Opel "Elektro GT" bei Rekordfahrt 1971 auf
dem Hockenheimring |
Für die
Langstrecken-Versuche sind sogar 360 Zellen nötig, die 740 Kilo auf die Waage
bringen. Mit rund 1,7 Tonnen bewegt sich der "Elektro GT" dann in der
Gewichtsklasse eines früheren Opel Blitz-Lkw mit kurzem Radstand. Zum Einsatz
kommen daher härtere Federn zum Einsatz und von Continental speziell entwickelte
Hochdruckreifen für minimalen Rollwiderstand.
Auch an der
Karosserie nimmt von Opel diverse Modifikationen vor: Alle Luftein- und
-auslässe an der Fahrzeugfront werden verschlossen.
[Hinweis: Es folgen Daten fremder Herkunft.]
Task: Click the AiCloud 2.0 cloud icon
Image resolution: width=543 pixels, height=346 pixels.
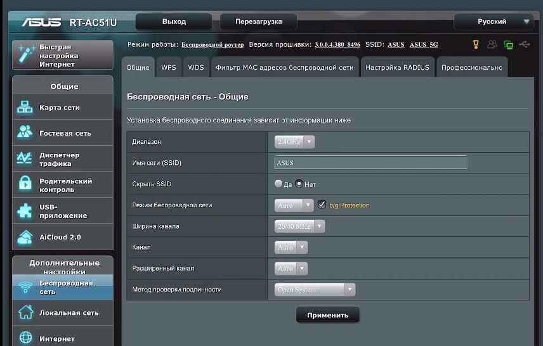Action: [x=25, y=237]
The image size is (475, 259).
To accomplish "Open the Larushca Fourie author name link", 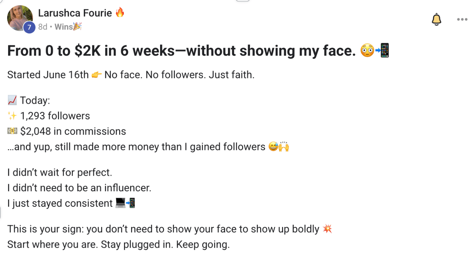I will (75, 13).
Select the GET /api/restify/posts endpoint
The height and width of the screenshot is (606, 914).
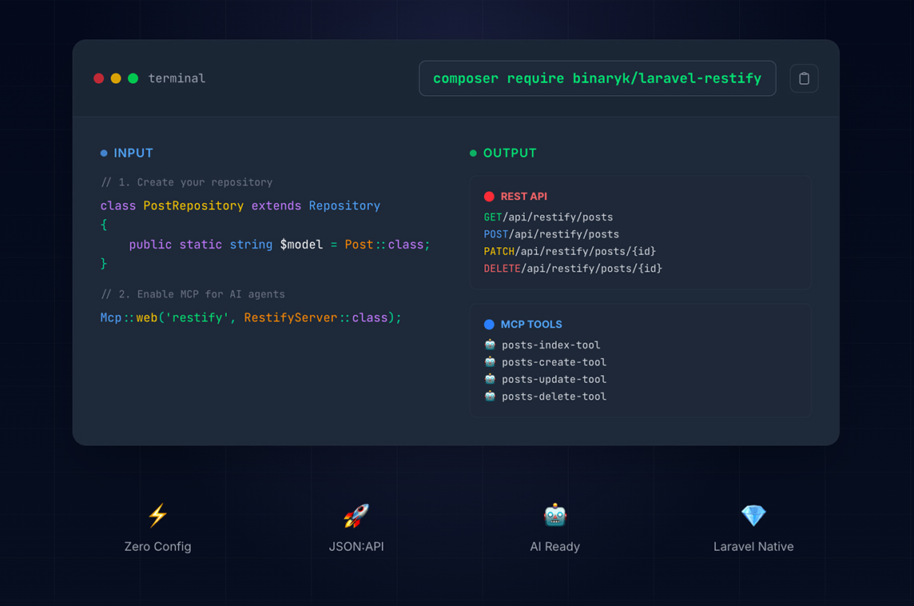(x=548, y=217)
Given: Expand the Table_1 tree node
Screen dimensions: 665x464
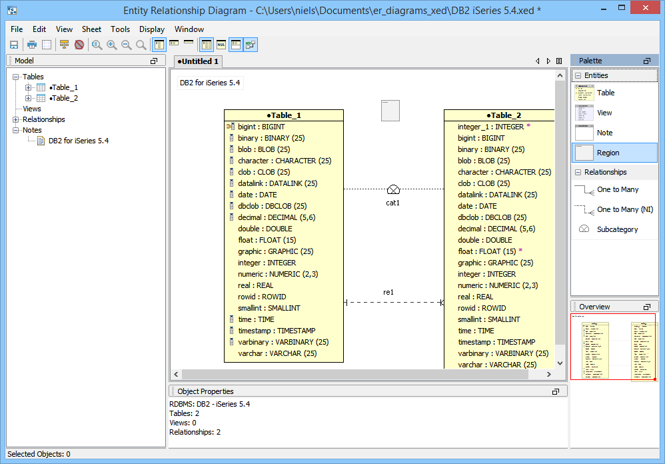Looking at the screenshot, I should (x=28, y=87).
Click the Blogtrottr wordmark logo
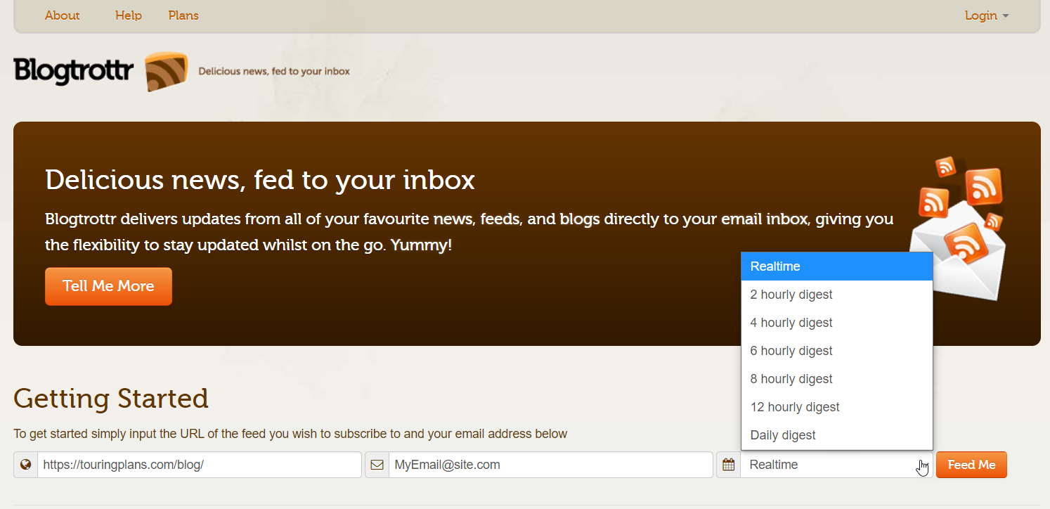The height and width of the screenshot is (509, 1050). point(73,71)
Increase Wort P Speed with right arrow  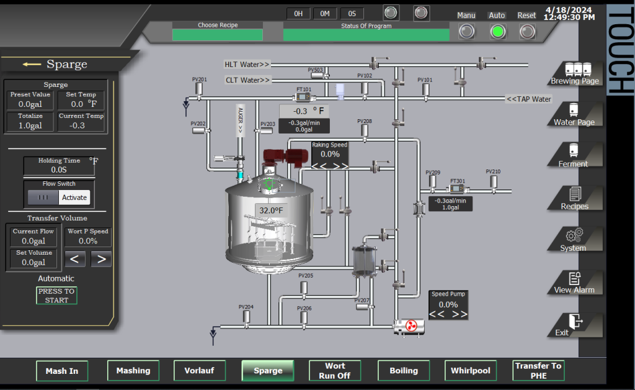[101, 258]
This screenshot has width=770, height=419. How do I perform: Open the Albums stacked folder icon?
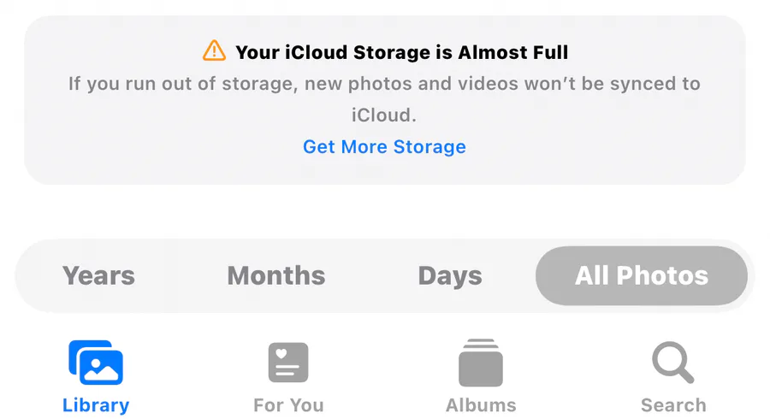[481, 363]
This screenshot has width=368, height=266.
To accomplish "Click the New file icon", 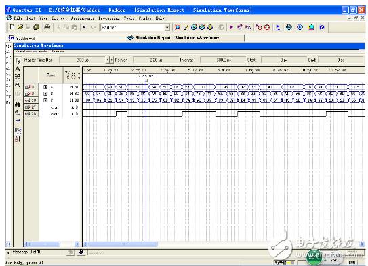I will (12, 27).
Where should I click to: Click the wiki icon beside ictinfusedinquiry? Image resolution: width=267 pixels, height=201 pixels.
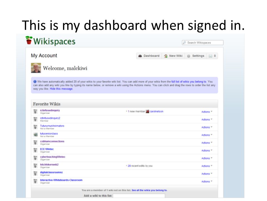35,111
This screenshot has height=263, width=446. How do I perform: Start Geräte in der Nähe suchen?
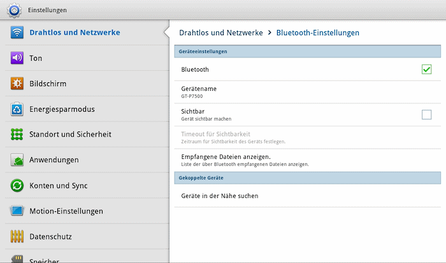tap(308, 196)
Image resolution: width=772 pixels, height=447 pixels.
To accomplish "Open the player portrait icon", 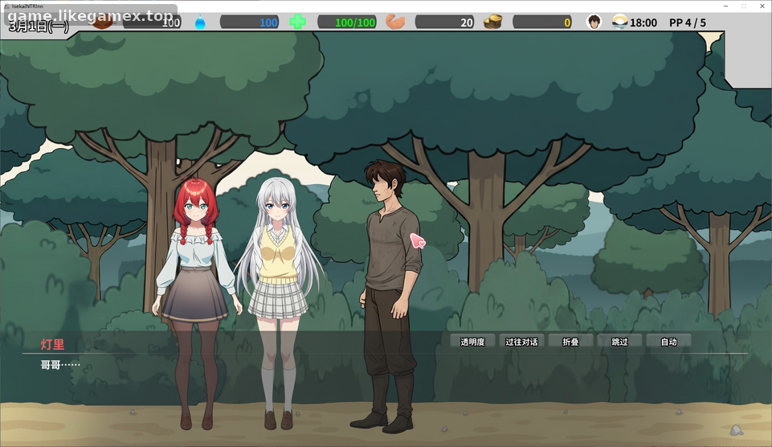I will tap(594, 23).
Den Opel GT-typischen
Vergaserbuckel auf der Motorhaube sucht man vergebens, stattdessen ist die Haube
für eine bessere Aerodynamik komplett flach. Darüber hinaus fehlen Stoßstangen,
Rückspiegel und Türgriffe. Statt dessen verfügt das Rekordfahrzeug – einzigartig
für den Opel GT – erstmals über einen großen Heckspoiler. Ein Wärmetauscher
ersetzt den Endtopf.
Mit diesem "Elektro
GT" fährt Georg von Opel am 17. Mai 1971 vier neue Weltrekorde für
Elektro-Automobile ein:
1 Kilometer in 19,061 Sekunden bei einer Spitzengeschwindigkeit von 188,86 km/h
1 Kilometer stehender Start in 31,066 Sekunden bei 115,88 km/h
½ Kilometer stehender Start in 19,358 Sekunden bei 92,98 km/h
¼ Meile stehender Start in 16,869 Sekunden bei 85,87 km/h
Zwei weitere
Rekordfahrten folgen am 18. Mai, beide mit stehendem Start:
10 Kilometer in 4 Minuten 43,69 Sekunden bei 126,89 km/h
10 Meilen in 7 Minuten 35,63 Sekunden bei 127,15 km/h
Der Angriff auf den
siebten Weltrekord scheitert jedoch: Aufgrund der noch geringen Kapazität der
damaligen Nickel-Cadmium-Batterien schafft der "Elektro GT" auf der
100-Kilometer-Strecke, die mit einer Durchschnittsgeschwindigkeit von 100 km/h
zurückgelegt werden soll, lediglich eine Distanz von 44 Kilometern.
Doch der Erfolg von
sechs Weltrekorden für Elektromobile bleibt. Zugleich zeigt der "Elektro GT",
dass ein batterie-elektrisches Fahrzeug schon damals die Geschwindigkeit eines
Sportwagens erreichen konnte. Heute – 50 Jahre später – erringt der moderne Opel
Corsa-e als Nachfahre das "Goldene Lenkrad 2020".